New York Merchantile Exchange, mintak mentah untuk pengiriman April diperdagangkan pada US$52,80 per barel, turun 35 sen atau 0,6% di sesi elektronik Globex. Brent di bursa ICE Futures London turun 27 sen atau 0,5% ke angka US$55,65 per barel, dikutip dari marketwatch.com.

Data dari Administrasi Informasi Energi Amerika memperkirakan akan ada peningkatan 1,7 juta barel dalam pekan yang berakhir pada 3 Maret.
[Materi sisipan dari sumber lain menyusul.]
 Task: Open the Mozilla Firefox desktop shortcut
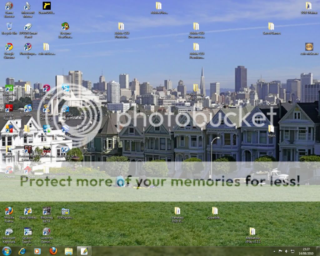(9, 211)
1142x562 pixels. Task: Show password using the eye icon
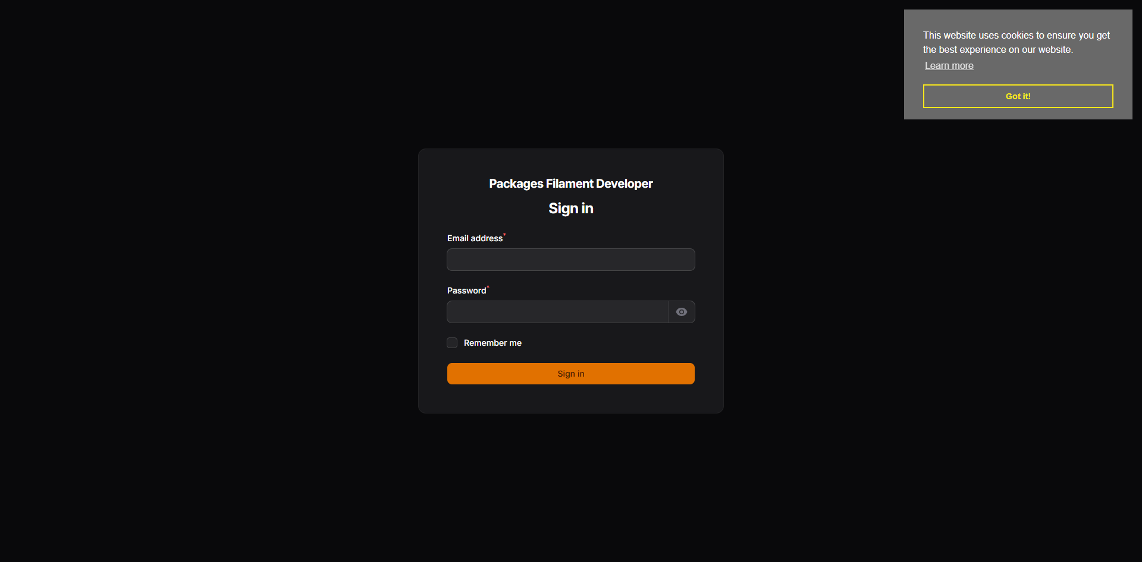point(682,312)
Ini menurut perkiraan rata-rata dari trader dan analis yang disurvei oleh The Wall Street Journal.

Data pada Selasa (7/3/2017) dari American Petroleum Institute melaporkan persediaan minyak mentah AS meningkatt sebesar 11,6 juta barel pada pekan terakhir.

“Jika data EIA malam ini menegaskan adanya jumlah persediaan yang besar, harga minyak akan lebih tertekan. Namun, saya tidak berharap bahwa harga akan turun banyak karena pasokan diharapkan untuk segera mengetat. Harga sudah menunjukkan perlawanan,” kata Gnanasekar Thiagarajan, Direktur Commtrendz Risk Management.

Harga minyak mentah baru-baru ini berada di kisaran US$55 per barel, namun terus melemah dan terdorong ke arah berlawaan karena peningkatan produksi minyak AS dan pemotongan produksi oleh negara-negara OPEC.

“Harga bisa terdorong ke angka US$60 saat persediaan minyak global mulai jatuh karena pemotongan produksi OPEC. Bahkan jika output Amerika meningkat,” kata DanielHynes, analis dai ANZ Bank. Ia menambahkan bahwa ia tidak mengharapkan hal ini akan terus terjadi hingga kuartal kedua tahun ini.

Arab Saudi menjadi pemain besar dari pengurangan produksi OPEC setelah adanya kesepakatan pembatasan produksi sebesar 1,2 juta barel per hari pada November.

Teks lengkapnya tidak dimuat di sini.